Invisible Accretion: Ionized Envelopes of TNG50 HVCs can Sustain Star Formation

Abstract

Galactic high-velocity clouds (HVCs) are known to be complex, multiphase systems consisting of neutral and/or ionized gas moving at high velocities relative to the rotation of the disk. In this work, we investigate Milky Way-like galaxies from the TNG50 simulation to characterize the properties, morphology, and accretion rates of the warm and hot ionized material comoving with neutral HVCs visible in HI. We find that the ionized gas forms an envelope around the neutral material, and in most cases (73% of the HVCs) it is prolate in morphology.
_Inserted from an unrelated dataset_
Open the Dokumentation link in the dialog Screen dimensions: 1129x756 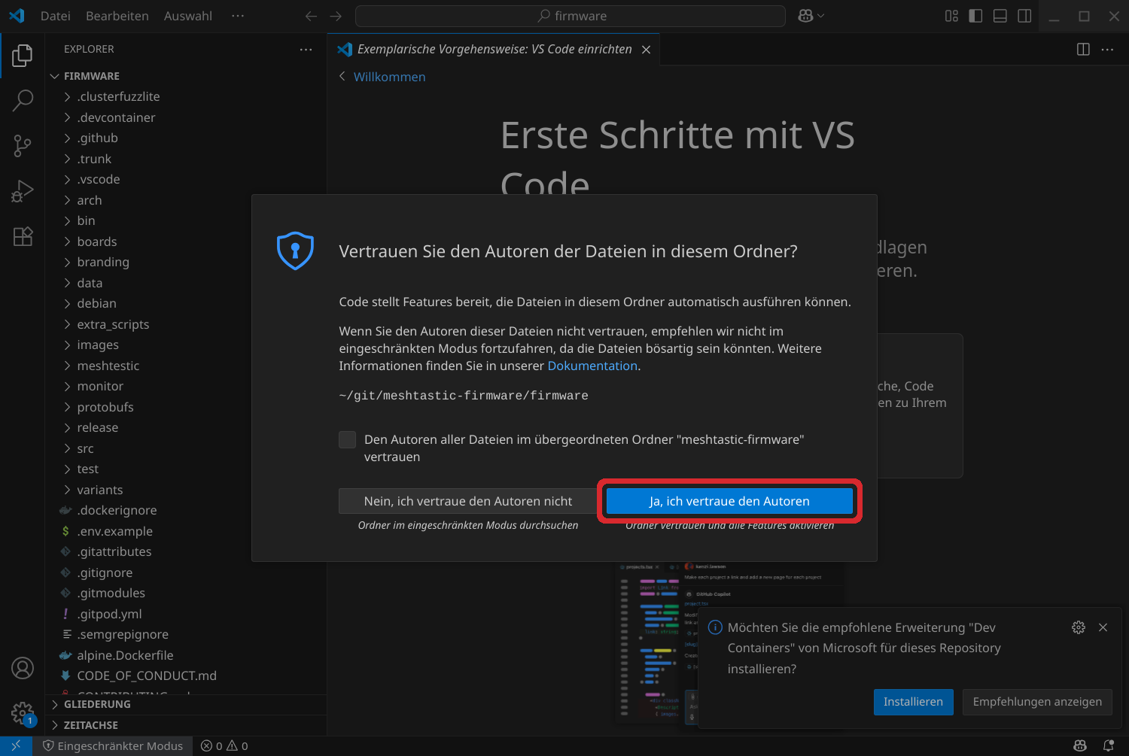pyautogui.click(x=592, y=366)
We also find that the ionized mass is ~6 times greater than the neutral mass, which leads to significantly more accretion possible from the ionized gas (Mion) than the neutral gas (Mneut), consistent with estimates made from observations of our own Galaxy. We investigate the accretion rates from both phases of HVCs around 47 Milky Way-like galaxies and find that Mion scales with Mneut, and both scale with the star formation rate of the galaxy. Finally, we find that, on average, Mion could account for 81% of the galactic star formation rate (assuming the material can sufficiently cool and condense), while Mneut can only balance 11%. Thus, the diffuse, ionized, high-velocity circumgalactic medium plays a defining role in the evolution and growth of galaxies at low redshift.